* INSTRUÇÕES DAS TAREFAS:
[a] Responda com base no trecho sobre saúde cardíaca:
(i) Em que periódico e em que ano saiu o resultado da análise do biomarcador?
(ii) De que departamento e de qual universidade Pedro Dal Lago é professor?
(iii) Segundo Dal Lago, o que cada pessoa tem?
[b] Dê continuidade ao trecho sobre saúde cardíaca, começando logo após a última frase apresentada.

* TRECHO:
Por exemplo, cientistas britânicos da Universidade de Oxford e de outras entidades desenvolveram há pouco tempo um biomarcador derivado da análise de tomografias computadorizadas de rotina que pode identificar pessoas com alto risco de ataque cardíaco fatal. O resultado dessa análise foi publicado em 2019 no European Heart Journal (ou Jornal Europeu do Coração, em português).

Pedro Dal Lago, professor do Departamento de Fisioterapia da UFCSPA (Universidade Federal de Ciências da Saúde de Porto Alegre e coordenador do projeto Maya, que se vale de tecnologias disruptivas para prescrever, incentivar e avaliar a prática de atividade física a partir dos sinais do coração, diz que cada pessoa tem uma espécie de assinatura cardíaca, uma frequência própria.

"Sabemos que o desenvolvimento das doenças cardiológicas muitas vezes afeta o ritmo dos batimentos do coração, e essa alteração pode ser medida ou mensurada por sinais capturados por equipamentos específicos, como os sensores que estamos desenvolvendo", afirma. "Por enquanto, esse não é o foco do nosso estudo, mas é uma das possíveis aplicabilidades no futuro."

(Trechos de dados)

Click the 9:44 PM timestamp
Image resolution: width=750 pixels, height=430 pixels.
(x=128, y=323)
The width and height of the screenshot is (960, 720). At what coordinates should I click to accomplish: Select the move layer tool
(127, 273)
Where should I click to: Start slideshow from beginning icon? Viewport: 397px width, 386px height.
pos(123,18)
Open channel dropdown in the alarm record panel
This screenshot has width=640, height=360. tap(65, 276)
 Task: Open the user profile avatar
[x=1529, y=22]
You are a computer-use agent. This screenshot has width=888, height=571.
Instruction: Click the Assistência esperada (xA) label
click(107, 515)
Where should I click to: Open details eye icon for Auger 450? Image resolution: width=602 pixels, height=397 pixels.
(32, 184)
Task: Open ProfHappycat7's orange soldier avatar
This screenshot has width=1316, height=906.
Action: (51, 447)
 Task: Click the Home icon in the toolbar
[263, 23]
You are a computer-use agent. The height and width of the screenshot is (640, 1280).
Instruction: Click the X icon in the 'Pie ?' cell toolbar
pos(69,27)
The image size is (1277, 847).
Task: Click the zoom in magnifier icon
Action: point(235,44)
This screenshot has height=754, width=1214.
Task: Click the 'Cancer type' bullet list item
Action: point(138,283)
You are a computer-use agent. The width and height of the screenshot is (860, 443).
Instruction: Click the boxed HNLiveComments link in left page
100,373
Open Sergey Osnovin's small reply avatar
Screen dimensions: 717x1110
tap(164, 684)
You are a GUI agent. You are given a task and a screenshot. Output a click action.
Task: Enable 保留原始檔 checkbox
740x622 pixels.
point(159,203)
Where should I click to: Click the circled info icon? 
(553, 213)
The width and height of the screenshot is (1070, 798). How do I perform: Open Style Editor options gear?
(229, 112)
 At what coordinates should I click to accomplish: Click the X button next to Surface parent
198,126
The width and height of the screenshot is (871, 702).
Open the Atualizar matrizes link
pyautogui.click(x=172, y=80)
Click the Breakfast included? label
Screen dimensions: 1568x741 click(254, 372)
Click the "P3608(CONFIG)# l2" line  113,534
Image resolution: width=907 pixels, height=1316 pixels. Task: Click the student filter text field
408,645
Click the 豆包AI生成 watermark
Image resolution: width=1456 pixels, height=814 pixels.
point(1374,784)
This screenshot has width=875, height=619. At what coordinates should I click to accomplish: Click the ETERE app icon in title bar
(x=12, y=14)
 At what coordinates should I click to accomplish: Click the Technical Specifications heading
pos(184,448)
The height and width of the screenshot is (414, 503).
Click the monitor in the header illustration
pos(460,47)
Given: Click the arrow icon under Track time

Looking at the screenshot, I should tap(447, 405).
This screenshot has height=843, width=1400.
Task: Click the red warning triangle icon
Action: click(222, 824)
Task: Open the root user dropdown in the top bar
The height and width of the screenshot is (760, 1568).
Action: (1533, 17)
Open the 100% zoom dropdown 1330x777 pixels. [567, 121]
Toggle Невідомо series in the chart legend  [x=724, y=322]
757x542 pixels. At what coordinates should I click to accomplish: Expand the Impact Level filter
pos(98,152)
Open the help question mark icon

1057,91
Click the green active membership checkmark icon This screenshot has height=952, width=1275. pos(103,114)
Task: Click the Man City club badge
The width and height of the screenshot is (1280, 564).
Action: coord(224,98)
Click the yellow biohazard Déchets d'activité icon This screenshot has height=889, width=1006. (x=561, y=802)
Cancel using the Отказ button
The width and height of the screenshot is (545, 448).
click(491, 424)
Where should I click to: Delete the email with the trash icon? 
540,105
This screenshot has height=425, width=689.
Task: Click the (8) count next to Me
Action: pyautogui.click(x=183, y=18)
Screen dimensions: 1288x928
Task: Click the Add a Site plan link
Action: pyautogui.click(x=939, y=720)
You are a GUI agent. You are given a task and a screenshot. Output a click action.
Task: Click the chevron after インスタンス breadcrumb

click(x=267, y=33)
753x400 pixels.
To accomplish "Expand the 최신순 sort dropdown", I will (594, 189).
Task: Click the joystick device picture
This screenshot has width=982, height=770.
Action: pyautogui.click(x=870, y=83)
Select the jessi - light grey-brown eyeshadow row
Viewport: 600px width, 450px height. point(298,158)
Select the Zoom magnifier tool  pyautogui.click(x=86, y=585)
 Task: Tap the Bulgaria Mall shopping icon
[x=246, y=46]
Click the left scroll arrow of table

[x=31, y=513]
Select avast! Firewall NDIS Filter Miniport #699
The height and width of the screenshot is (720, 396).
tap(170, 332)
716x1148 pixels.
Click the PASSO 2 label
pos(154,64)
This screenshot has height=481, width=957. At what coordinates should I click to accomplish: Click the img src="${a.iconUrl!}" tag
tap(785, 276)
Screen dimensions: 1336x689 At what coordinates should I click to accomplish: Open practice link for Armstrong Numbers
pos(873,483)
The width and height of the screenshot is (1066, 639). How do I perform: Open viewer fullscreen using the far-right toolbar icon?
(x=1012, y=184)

* RESULTADOS DO EXERCÍCIO:
[a]
(i) No European Heart Journal, em 2019.
(ii) Do Departamento de Fisioterapia da UFCSPA (Universidade Federal de Ciências da Saúde de Porto Alegre).
(iii) Uma espécie de assinatura cardíaca, uma frequência própria.

[b]
Enquanto esse dia não chega, o trabalho atual de Lago, junto a pesquisadores da UFRGS (Universidade Federal do Rio Grande do Sul), Unisinos (Universidade do Vale do Rio dos Sinos) e UFPA (Universidade Federal do Pará), consiste em criar soluções para ajudar a aumentar a adesão aos exercícios físicos.

"Grande parte da população brasileira é sedentária, e isso é uma preocupação grande para o sistema de saúde. Porém, com a prática de forma segura e adequada, podemos diminuir a incidência das doenças crônicas, como as cardiovasculares, e até alguns tipos de câncer", aponta o fisioterapeuta.

"Com o nosso dispositivo, vamos poder mensurar a frequência cardíaca durante a realização da atividade física para sabermos se a intensidade está realmente adequada para cada perfil de pessoa, levando em conta gênero, idade e condição geral e, assim, se obter todos os benefícios resultantes dela", finaliza.